Task goal: Where a line in the listing below contains the word "agent", copy that line.

Provided data:
* * * *

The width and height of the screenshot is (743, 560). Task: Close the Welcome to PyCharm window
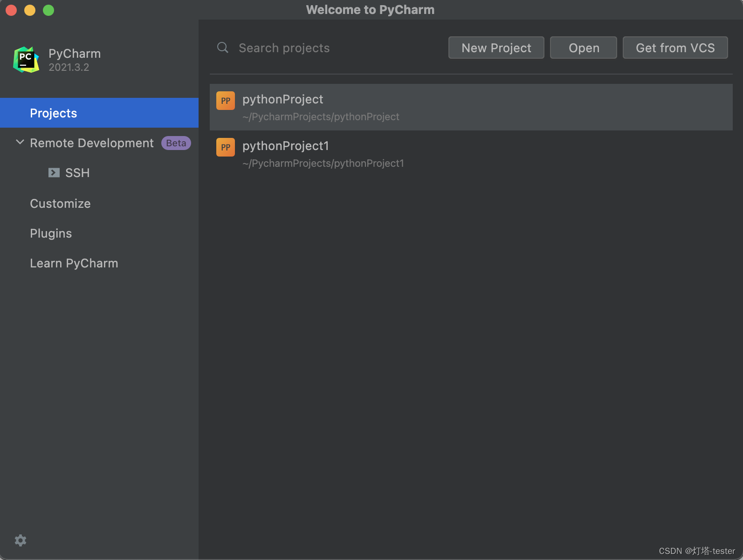click(x=11, y=10)
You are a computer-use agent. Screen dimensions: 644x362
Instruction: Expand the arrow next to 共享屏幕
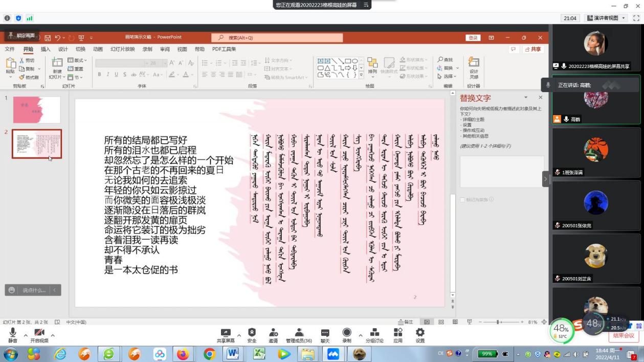(239, 336)
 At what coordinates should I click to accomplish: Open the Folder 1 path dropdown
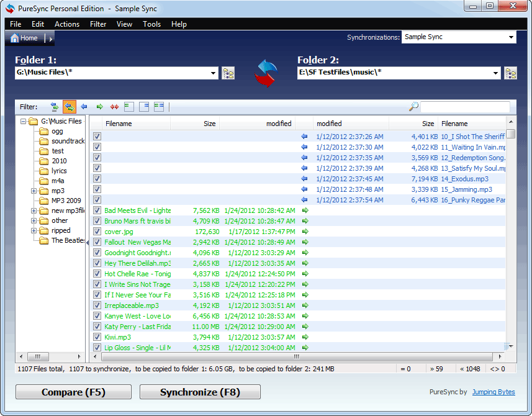point(214,73)
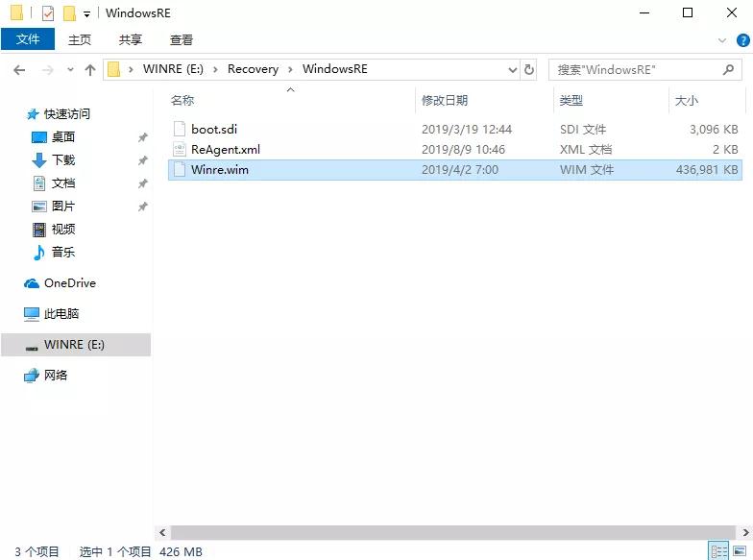
Task: Click the Properties icon in the quick access toolbar
Action: [47, 13]
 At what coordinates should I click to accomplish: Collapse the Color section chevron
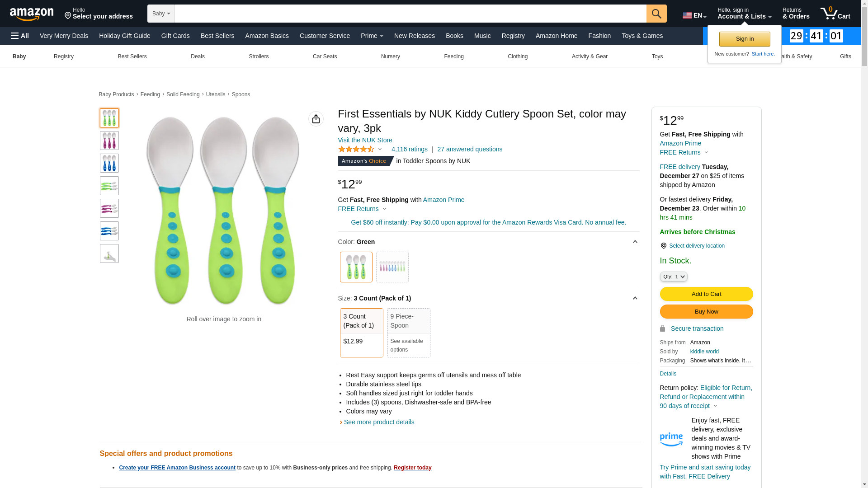(635, 242)
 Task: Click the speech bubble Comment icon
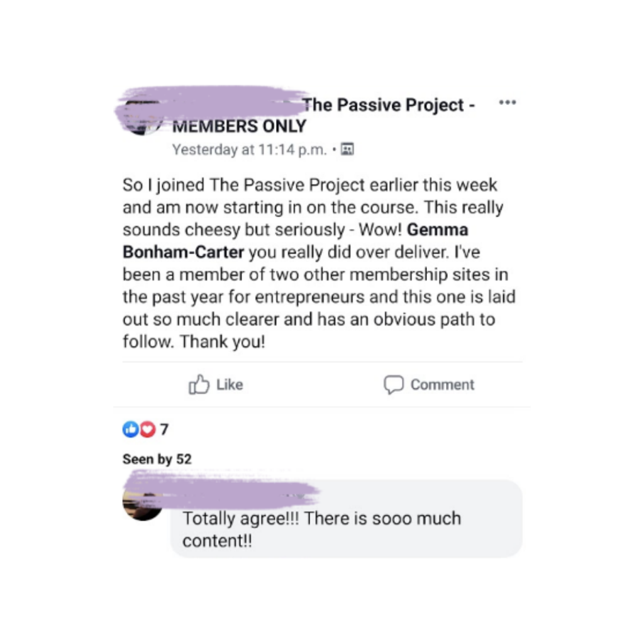click(x=394, y=385)
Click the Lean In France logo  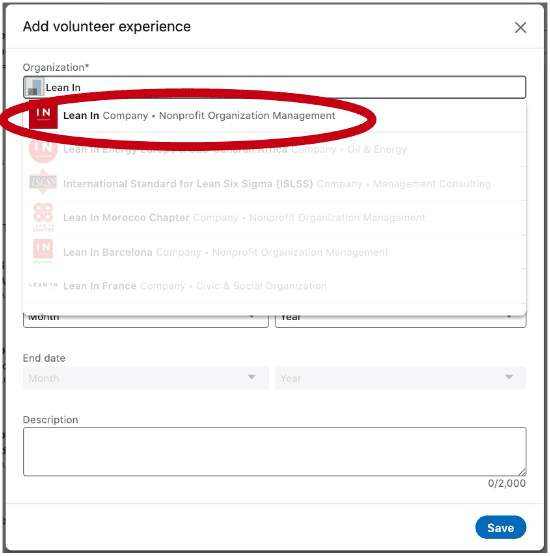tap(43, 285)
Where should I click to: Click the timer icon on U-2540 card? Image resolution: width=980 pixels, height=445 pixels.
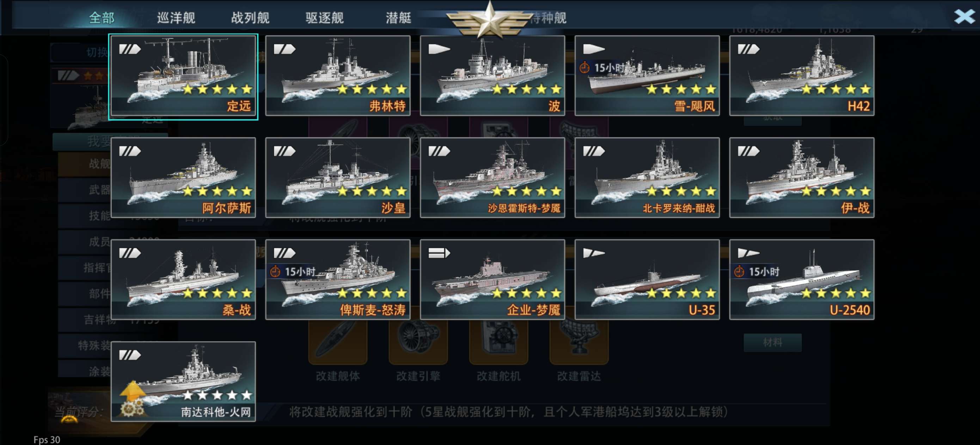(x=739, y=272)
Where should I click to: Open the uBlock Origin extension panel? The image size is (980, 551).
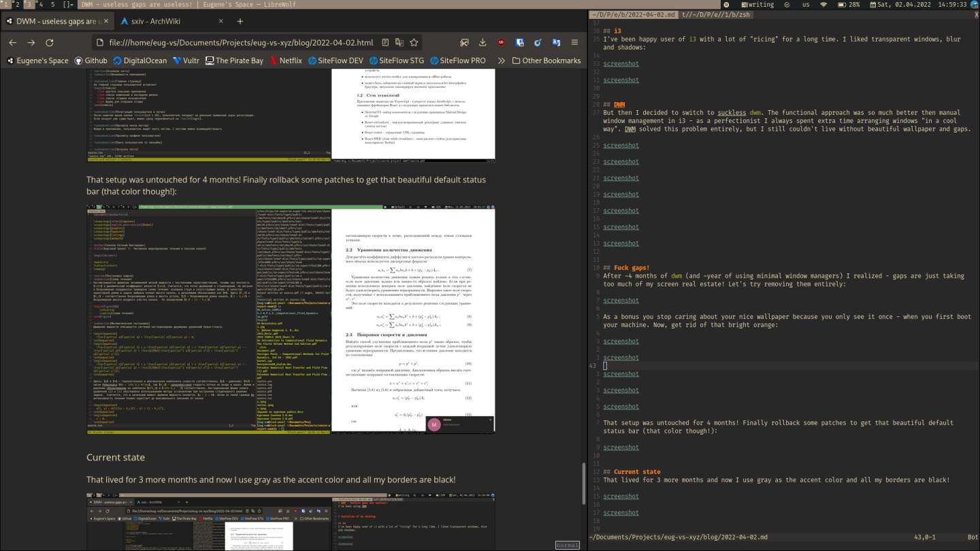pos(502,42)
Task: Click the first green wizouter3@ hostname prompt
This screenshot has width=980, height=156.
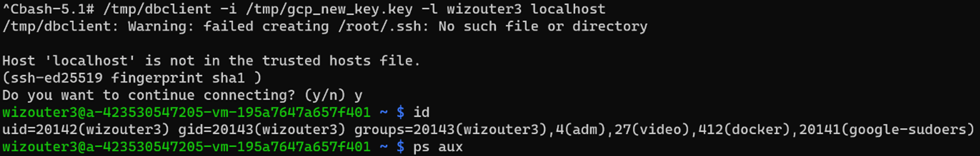Action: pos(186,113)
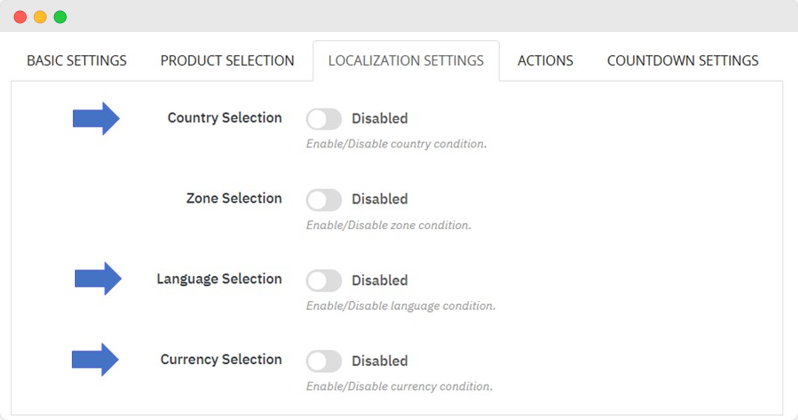The image size is (798, 420).
Task: Enable the Zone Selection toggle
Action: (x=324, y=200)
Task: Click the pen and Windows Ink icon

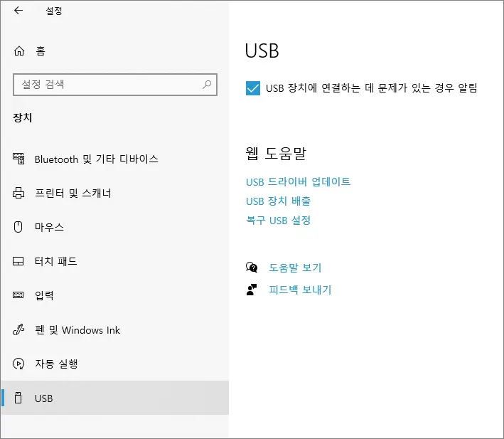Action: (19, 329)
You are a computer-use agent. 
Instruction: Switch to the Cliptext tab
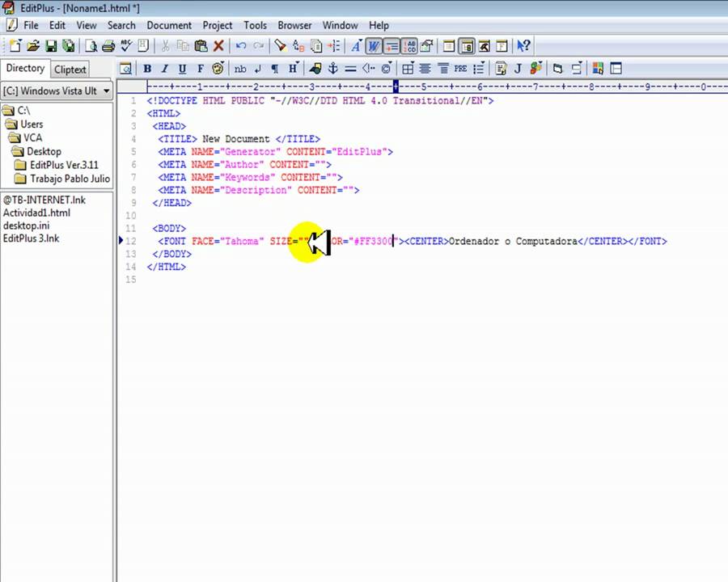click(x=70, y=70)
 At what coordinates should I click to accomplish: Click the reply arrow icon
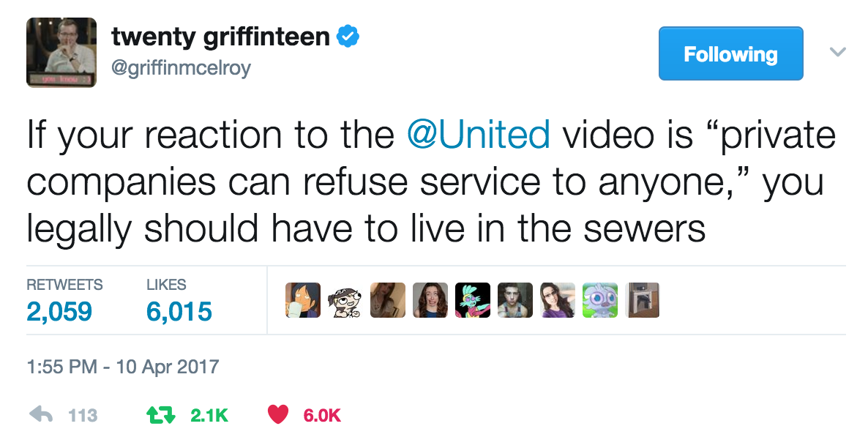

* * * *

Answer to this problem:
You are a computer-use agent. Screen dimensions: 644x362
You are a computer-use agent. 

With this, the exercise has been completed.